Regulations and Legislation
- Lost in the craziness that is the U.S. Presidential election this week was President Donald Trump’s signing of a bill that would require certain government agencies to study the economic effects of a fracking ban or fracking restrictions. With challenger Joe Biden’s anti-fracking gaff in the run-up to the election, and with the election hinging--in part--on the vote count in Pennsylvania, Biden’s attitude toward fracking, and Trump’s last-ditch effort to use fracking to solidify a win there, could very well determine the outcome of the race for the President of the United States.
- Norway’s Supreme Court this week heard beginning arguments against Arctic oil drilling. The argument was brought by Greenpeace Norway on climate grounds. Arguments are expected to last a week, but a ruling is not expected until December or January.
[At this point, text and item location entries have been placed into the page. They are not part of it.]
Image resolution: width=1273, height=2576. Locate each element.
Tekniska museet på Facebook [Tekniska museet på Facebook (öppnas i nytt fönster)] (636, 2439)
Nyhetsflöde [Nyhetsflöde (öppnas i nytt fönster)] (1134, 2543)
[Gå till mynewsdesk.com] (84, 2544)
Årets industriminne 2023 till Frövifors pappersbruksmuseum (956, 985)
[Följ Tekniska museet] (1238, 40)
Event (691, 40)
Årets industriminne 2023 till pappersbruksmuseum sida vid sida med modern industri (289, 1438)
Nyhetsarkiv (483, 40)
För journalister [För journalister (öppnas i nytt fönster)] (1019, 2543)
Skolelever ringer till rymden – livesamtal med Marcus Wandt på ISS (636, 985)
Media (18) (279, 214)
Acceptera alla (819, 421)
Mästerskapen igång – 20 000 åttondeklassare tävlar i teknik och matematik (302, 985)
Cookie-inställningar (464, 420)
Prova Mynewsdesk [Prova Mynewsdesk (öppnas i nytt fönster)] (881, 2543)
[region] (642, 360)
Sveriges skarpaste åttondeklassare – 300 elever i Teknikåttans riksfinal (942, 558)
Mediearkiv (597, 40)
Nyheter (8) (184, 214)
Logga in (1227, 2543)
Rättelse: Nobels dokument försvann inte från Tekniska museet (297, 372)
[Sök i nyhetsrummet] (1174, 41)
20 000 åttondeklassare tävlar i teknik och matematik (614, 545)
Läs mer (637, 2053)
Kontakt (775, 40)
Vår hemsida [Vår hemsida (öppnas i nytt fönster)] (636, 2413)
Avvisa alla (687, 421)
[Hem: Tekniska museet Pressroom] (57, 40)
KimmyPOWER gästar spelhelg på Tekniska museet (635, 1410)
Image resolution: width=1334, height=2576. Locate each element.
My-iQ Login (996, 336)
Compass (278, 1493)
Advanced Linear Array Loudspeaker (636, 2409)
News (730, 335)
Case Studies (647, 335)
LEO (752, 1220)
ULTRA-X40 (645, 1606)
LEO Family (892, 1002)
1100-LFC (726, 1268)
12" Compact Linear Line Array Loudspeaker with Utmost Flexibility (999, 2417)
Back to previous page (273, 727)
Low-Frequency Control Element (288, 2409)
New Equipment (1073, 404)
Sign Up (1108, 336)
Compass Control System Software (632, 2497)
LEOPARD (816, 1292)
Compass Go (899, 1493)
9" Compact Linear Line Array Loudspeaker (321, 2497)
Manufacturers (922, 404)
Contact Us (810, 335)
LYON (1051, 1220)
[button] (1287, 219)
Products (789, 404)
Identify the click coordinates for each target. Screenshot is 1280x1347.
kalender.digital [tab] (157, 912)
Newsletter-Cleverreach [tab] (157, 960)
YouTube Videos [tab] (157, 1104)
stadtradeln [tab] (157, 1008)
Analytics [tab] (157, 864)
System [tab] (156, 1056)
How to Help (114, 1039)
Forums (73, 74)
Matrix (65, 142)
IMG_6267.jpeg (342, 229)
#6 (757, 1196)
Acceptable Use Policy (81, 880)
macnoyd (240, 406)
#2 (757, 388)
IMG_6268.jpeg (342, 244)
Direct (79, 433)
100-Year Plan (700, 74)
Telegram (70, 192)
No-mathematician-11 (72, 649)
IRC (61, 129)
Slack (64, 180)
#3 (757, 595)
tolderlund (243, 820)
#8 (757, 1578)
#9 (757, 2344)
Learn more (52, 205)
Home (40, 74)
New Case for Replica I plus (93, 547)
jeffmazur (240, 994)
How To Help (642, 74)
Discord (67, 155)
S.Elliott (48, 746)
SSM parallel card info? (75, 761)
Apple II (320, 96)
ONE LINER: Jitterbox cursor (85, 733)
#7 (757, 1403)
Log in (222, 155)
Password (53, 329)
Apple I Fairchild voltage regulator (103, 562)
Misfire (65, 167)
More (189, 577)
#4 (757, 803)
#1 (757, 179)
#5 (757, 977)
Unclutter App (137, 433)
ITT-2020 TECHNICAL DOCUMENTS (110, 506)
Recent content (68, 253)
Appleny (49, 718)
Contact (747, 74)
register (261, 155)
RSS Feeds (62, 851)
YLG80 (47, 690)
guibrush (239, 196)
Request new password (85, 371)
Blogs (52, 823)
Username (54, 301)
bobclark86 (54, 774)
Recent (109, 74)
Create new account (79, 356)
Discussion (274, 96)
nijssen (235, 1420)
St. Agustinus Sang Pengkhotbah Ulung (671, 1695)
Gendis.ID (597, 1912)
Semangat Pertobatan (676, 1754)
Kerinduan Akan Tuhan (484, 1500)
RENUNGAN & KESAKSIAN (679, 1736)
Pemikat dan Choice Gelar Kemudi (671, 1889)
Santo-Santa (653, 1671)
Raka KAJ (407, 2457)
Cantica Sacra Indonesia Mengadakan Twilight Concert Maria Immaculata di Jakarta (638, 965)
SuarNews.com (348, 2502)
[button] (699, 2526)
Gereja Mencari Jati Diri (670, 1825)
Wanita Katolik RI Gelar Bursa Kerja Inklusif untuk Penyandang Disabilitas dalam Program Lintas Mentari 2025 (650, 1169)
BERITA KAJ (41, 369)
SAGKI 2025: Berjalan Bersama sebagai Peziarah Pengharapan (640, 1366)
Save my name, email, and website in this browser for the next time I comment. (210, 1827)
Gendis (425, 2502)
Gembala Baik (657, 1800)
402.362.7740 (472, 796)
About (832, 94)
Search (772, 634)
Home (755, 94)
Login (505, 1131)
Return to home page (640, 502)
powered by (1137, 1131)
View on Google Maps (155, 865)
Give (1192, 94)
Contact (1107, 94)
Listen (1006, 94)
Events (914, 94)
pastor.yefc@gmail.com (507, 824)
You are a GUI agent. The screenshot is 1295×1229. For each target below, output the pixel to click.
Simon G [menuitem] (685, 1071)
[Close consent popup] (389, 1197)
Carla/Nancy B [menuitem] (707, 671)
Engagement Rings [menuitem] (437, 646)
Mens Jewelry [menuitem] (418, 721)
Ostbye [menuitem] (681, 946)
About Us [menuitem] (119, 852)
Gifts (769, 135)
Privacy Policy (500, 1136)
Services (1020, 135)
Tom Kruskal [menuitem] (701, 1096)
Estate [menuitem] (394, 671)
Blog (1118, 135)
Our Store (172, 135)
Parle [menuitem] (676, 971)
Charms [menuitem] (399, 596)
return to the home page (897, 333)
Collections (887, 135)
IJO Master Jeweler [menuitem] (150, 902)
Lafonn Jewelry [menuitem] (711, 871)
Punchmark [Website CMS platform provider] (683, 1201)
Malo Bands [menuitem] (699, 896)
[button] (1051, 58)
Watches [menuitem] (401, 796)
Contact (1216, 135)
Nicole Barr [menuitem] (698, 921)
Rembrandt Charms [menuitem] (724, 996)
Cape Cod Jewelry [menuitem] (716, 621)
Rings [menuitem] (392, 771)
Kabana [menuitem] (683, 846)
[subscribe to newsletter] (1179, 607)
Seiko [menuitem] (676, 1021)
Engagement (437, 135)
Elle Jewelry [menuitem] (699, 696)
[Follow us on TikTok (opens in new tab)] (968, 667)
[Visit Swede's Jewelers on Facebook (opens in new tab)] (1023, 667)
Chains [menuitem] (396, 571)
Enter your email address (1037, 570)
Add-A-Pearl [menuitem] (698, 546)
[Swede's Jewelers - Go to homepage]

- Greenland is opening up three offshore areas up for drilling, after conducting a resource assessment on the territory. The Norwegian Petroleum Directorate has said that the territory contains several very promising areas, specifically in the Baffin Bay area. Greenland also plans on opening two license areas off the territory’s east coast in the next two years.
Renewables
- Spain’s Iberdrola will invest $88 billion by 2025 in renewable energy production, grids, and retail operations. By 2030, Iberdrola hopes to bolster its solar and onshore wind capacity by 2.5 times, and offshore wind by 4.5 times, reaching 95 GW of total generation.
- Tesla plans to build a 300-MW/450-MWh battery storage system in Victoria, Australia, three times bigger than the once biggest battery the company had constructed, also in Australia. Tesla has again partnered with Neoen, a French renewable energy company, to deploy a 300 MW/450 MW.